#### Problem requirements:
Copy out the data starting at the line containing "The width and" and ending at the line containing "new tab with", omitting the pictures.

#### Dataset entries:
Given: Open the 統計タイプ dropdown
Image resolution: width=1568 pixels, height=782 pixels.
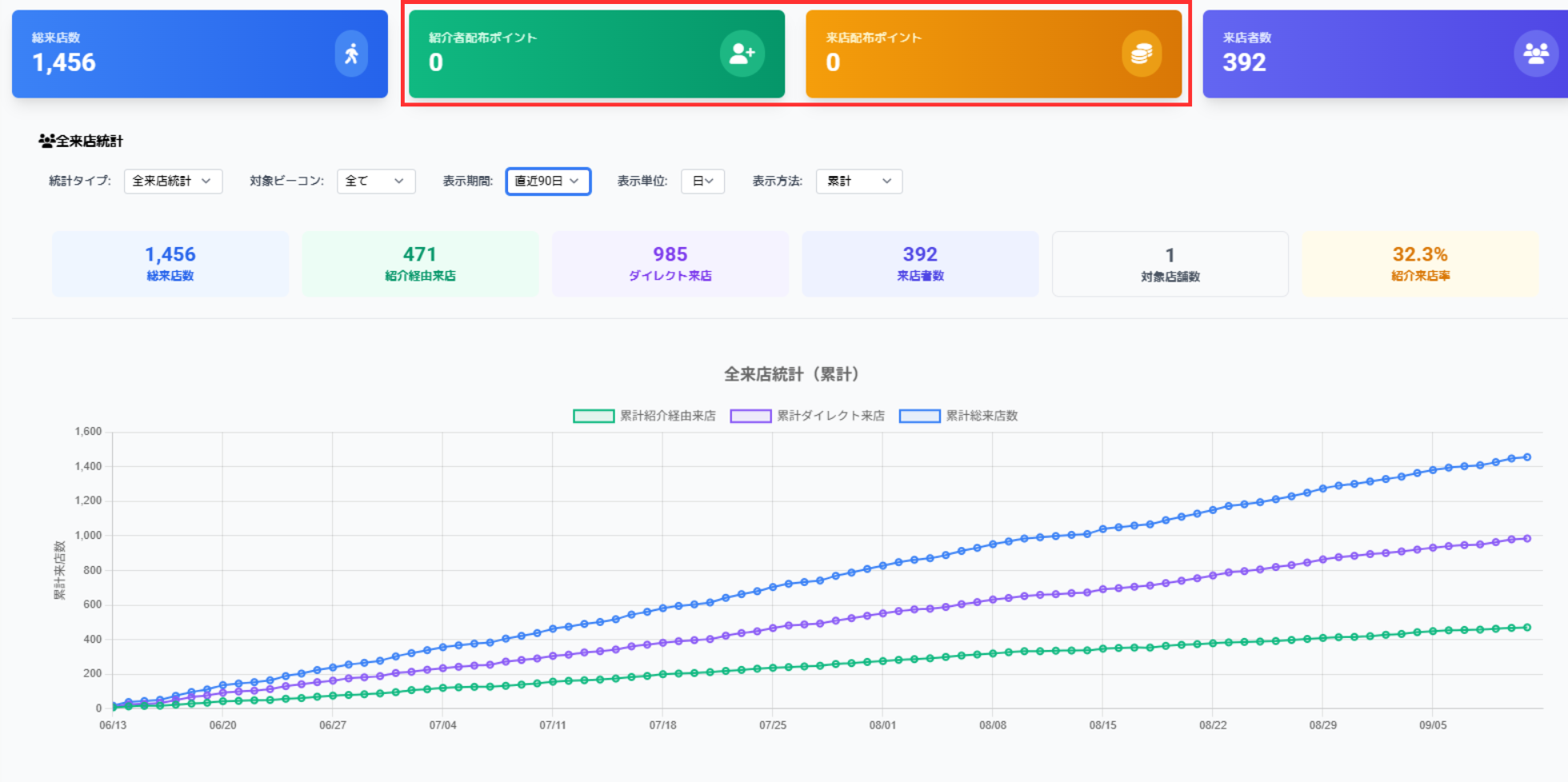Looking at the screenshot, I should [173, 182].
---
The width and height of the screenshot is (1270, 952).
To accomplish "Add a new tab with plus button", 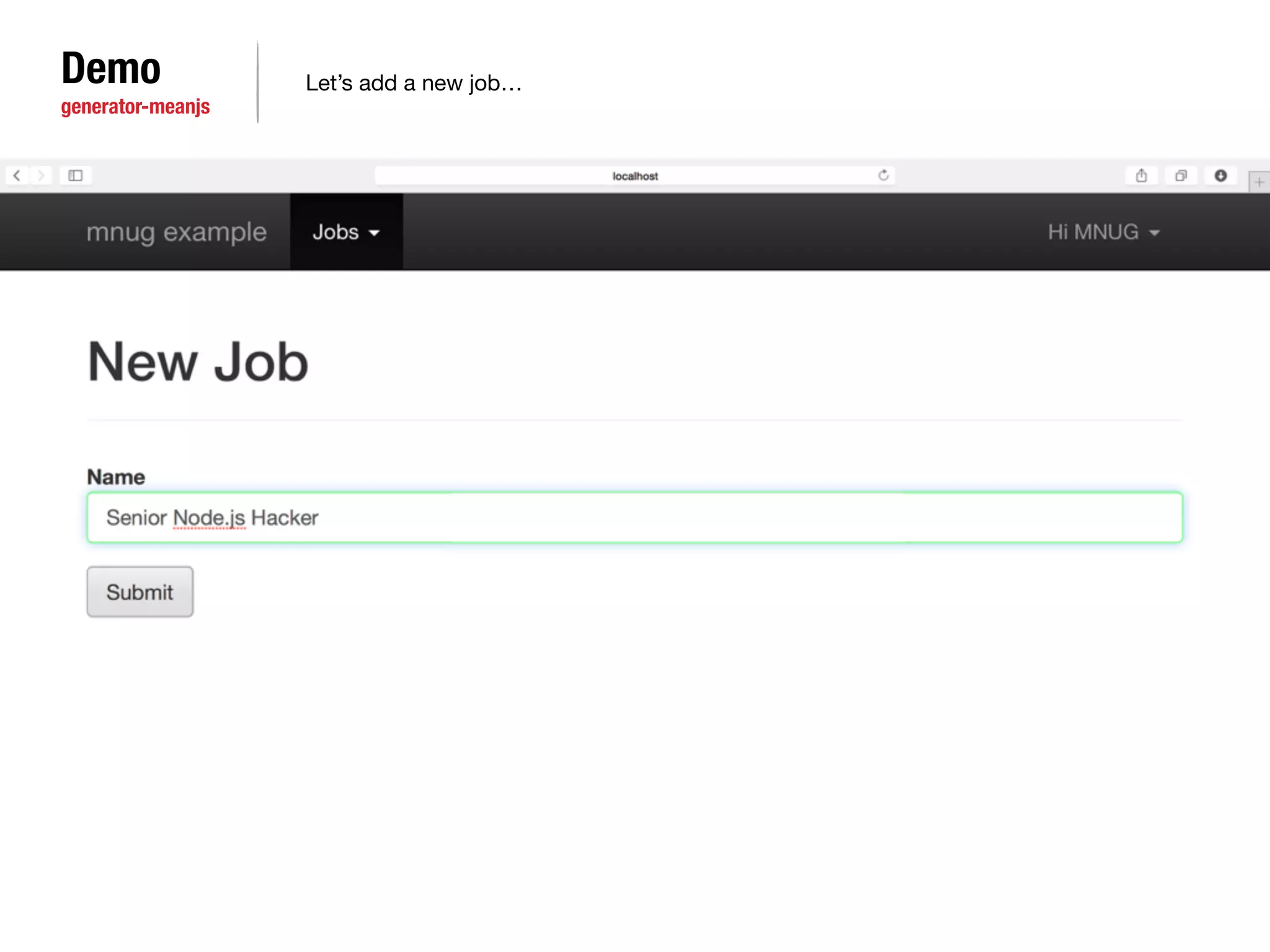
--
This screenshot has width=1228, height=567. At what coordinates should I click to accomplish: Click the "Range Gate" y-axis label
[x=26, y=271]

#### Written response:
The width and height of the screenshot is (1270, 952).
To accomplish "Add a new tab with plus button", 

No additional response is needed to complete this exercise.